(Collection entries)

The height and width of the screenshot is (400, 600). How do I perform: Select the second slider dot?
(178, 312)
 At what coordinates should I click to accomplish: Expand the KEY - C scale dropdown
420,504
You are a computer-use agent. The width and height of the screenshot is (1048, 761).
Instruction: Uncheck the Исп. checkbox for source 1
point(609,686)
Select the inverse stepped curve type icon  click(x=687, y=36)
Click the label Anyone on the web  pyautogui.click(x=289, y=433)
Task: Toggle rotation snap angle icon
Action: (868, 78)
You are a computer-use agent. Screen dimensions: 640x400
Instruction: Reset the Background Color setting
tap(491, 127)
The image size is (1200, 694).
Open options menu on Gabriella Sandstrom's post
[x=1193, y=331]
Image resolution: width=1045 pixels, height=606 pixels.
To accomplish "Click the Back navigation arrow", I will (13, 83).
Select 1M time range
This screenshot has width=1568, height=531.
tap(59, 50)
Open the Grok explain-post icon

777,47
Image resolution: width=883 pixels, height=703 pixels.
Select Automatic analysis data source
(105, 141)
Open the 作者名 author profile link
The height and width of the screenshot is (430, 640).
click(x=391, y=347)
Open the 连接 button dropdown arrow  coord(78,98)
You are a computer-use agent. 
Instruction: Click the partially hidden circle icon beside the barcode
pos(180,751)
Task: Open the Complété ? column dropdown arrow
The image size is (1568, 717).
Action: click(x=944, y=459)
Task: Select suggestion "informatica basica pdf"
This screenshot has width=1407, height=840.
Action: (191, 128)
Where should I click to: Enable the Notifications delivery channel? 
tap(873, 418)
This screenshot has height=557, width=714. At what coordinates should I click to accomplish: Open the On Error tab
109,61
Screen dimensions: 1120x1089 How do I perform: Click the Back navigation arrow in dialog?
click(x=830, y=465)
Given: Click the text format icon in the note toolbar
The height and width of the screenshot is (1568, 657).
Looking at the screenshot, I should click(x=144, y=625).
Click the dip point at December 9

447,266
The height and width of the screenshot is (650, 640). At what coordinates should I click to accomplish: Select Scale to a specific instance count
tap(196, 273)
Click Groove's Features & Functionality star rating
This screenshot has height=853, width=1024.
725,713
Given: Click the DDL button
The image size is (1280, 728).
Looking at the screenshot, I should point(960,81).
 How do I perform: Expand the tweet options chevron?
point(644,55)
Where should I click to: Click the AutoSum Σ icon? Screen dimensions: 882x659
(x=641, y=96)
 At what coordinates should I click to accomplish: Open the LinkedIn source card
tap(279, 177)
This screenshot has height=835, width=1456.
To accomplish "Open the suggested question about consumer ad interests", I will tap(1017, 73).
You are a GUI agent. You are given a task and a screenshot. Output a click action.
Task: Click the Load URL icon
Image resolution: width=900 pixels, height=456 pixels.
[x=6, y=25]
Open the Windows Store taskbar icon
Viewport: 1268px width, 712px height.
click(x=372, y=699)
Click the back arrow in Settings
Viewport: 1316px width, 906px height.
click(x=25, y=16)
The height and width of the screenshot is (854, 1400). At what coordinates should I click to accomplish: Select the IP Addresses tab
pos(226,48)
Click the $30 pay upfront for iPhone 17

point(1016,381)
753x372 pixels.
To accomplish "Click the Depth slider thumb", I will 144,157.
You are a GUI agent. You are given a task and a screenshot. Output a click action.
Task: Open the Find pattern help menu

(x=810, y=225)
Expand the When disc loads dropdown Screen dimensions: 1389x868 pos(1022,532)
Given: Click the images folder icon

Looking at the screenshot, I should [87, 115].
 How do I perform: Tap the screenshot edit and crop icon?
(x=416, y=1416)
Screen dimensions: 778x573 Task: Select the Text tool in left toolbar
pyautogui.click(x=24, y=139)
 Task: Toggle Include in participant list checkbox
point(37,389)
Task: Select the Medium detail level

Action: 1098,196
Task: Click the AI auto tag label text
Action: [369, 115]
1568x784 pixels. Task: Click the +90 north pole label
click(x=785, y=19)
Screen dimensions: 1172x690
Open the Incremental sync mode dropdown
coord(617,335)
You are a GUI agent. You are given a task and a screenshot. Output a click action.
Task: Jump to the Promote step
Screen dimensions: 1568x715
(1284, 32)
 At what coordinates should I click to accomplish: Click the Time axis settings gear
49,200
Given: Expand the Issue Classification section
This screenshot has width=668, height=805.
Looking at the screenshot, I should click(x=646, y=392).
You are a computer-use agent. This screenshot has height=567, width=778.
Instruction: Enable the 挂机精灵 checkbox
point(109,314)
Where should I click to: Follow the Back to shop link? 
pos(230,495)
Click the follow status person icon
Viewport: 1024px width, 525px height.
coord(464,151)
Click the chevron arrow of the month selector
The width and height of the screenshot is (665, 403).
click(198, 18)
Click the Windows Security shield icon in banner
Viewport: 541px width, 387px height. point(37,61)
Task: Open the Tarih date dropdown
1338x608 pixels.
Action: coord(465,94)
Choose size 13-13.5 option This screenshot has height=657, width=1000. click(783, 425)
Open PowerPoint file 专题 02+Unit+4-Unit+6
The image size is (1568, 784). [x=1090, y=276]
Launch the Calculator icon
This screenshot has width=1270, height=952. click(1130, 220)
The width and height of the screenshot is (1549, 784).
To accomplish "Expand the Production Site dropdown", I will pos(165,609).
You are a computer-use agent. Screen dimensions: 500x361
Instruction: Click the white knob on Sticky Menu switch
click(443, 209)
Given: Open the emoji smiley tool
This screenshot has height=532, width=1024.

TASK: Write the complete data out, exactly as above.

TASK RESPONSE:
The height and width of the screenshot is (400, 600). How do I perform: Select the second slider dot?
(178, 312)
 At what coordinates should I click to accomplish: Expand the KEY - C scale dropdown
420,504
You are a computer-use agent. The width and height of the screenshot is (1048, 761).
Instruction: Uncheck the Исп. checkbox for source 1
point(609,686)
Select the inverse stepped curve type icon  click(x=687, y=36)
Click the label Anyone on the web  pyautogui.click(x=289, y=433)
Task: Toggle rotation snap angle icon
Action: (868, 78)
You are a computer-use agent. Screen dimensions: 640x400
Instruction: Reset the Background Color setting
tap(491, 127)
The image size is (1200, 694).
Open options menu on Gabriella Sandstrom's post
[x=1193, y=331]
Image resolution: width=1045 pixels, height=606 pixels.
To accomplish "Click the Back navigation arrow", I will (13, 83).
Select 1M time range
This screenshot has width=1568, height=531.
tap(59, 50)
Open the Grok explain-post icon

777,47
Image resolution: width=883 pixels, height=703 pixels.
Select Automatic analysis data source
(105, 141)
Open the 作者名 author profile link
The height and width of the screenshot is (430, 640).
click(x=391, y=347)
Open the 连接 button dropdown arrow  coord(78,98)
You are a computer-use agent. 
Instruction: Click the partially hidden circle icon beside the barcode
pos(180,751)
Task: Open the Complété ? column dropdown arrow
The image size is (1568, 717).
Action: click(x=944, y=459)
Task: Select suggestion "informatica basica pdf"
This screenshot has width=1407, height=840.
Action: (191, 128)
Where should I click to: Enable the Notifications delivery channel? 
tap(873, 418)
This screenshot has height=557, width=714. At what coordinates should I click to accomplish: Open the On Error tab
109,61
Screen dimensions: 1120x1089 How do I perform: Click the Back navigation arrow in dialog?
click(x=830, y=465)
Given: Click the text format icon in the note toolbar
The height and width of the screenshot is (1568, 657).
Looking at the screenshot, I should click(x=144, y=625).
Click the dip point at December 9

447,266
The height and width of the screenshot is (650, 640). At what coordinates should I click to accomplish: Select Scale to a specific instance count
tap(196, 273)
Click Groove's Features & Functionality star rating
This screenshot has height=853, width=1024.
725,713
Given: Click the DDL button
The image size is (1280, 728).
Looking at the screenshot, I should point(960,81).
 How do I perform: Expand the tweet options chevron?
point(644,55)
Where should I click to: Click the AutoSum Σ icon? Screen dimensions: 882x659
(x=641, y=96)
 At what coordinates should I click to accomplish: Open the LinkedIn source card
tap(279, 177)
This screenshot has height=835, width=1456.
To accomplish "Open the suggested question about consumer ad interests", I will tap(1017, 73).
You are a GUI agent. You are given a task and a screenshot. Output a click action.
Task: Click the Load URL icon
Image resolution: width=900 pixels, height=456 pixels.
[x=6, y=25]
Open the Windows Store taskbar icon
Viewport: 1268px width, 712px height.
click(x=372, y=699)
Click the back arrow in Settings
Viewport: 1316px width, 906px height.
click(x=25, y=16)
The height and width of the screenshot is (854, 1400). At what coordinates should I click to accomplish: Select the IP Addresses tab
pos(226,48)
Click the $30 pay upfront for iPhone 17

point(1016,381)
753x372 pixels.
To accomplish "Click the Depth slider thumb", I will 144,157.
You are a GUI agent. You are given a task and a screenshot. Output a click action.
Task: Open the Find pattern help menu

(x=810, y=225)
Expand the When disc loads dropdown Screen dimensions: 1389x868 pos(1022,532)
Given: Click the images folder icon

Looking at the screenshot, I should [87, 115].
 How do I perform: Tap the screenshot edit and crop icon?
(x=416, y=1416)
Screen dimensions: 778x573 Task: Select the Text tool in left toolbar
pyautogui.click(x=24, y=139)
 Task: Toggle Include in participant list checkbox
point(37,389)
Task: Select the Medium detail level

Action: 1098,196
Task: Click the AI auto tag label text
Action: [369, 115]
1568x784 pixels. Task: Click the +90 north pole label
click(x=785, y=19)
Screen dimensions: 1172x690
Open the Incremental sync mode dropdown
coord(617,335)
You are a GUI agent. You are given a task and a screenshot. Output a click action.
Task: Jump to the Promote step
Screen dimensions: 1568x715
(1284, 32)
 At what coordinates should I click to accomplish: Click the Time axis settings gear
49,200
Given: Expand the Issue Classification section
This screenshot has width=668, height=805.
Looking at the screenshot, I should click(x=646, y=392).
You are a computer-use agent. This screenshot has height=567, width=778.
Instruction: Enable the 挂机精灵 checkbox
point(109,314)
Where should I click to: Follow the Back to shop link? 
pos(230,495)
Click the follow status person icon
Viewport: 1024px width, 525px height.
coord(464,151)
Click the chevron arrow of the month selector
The width and height of the screenshot is (665, 403).
click(198, 18)
Click the Windows Security shield icon in banner
Viewport: 541px width, 387px height. point(37,61)
Task: Open the Tarih date dropdown
1338x608 pixels.
Action: coord(465,94)
Choose size 13-13.5 option This screenshot has height=657, width=1000. click(783, 425)
Open PowerPoint file 专题 02+Unit+4-Unit+6
The image size is (1568, 784). [x=1090, y=276]
Launch the Calculator icon
This screenshot has width=1270, height=952. click(1130, 220)
The width and height of the screenshot is (1549, 784).
To accomplish "Expand the Production Site dropdown", I will pos(165,609).
You are a computer-use agent. Screen dimensions: 500x361
Instruction: Click the white knob on Sticky Menu switch
click(443, 209)
Given: Open the emoji smiley tool
This screenshot has height=532, width=1024.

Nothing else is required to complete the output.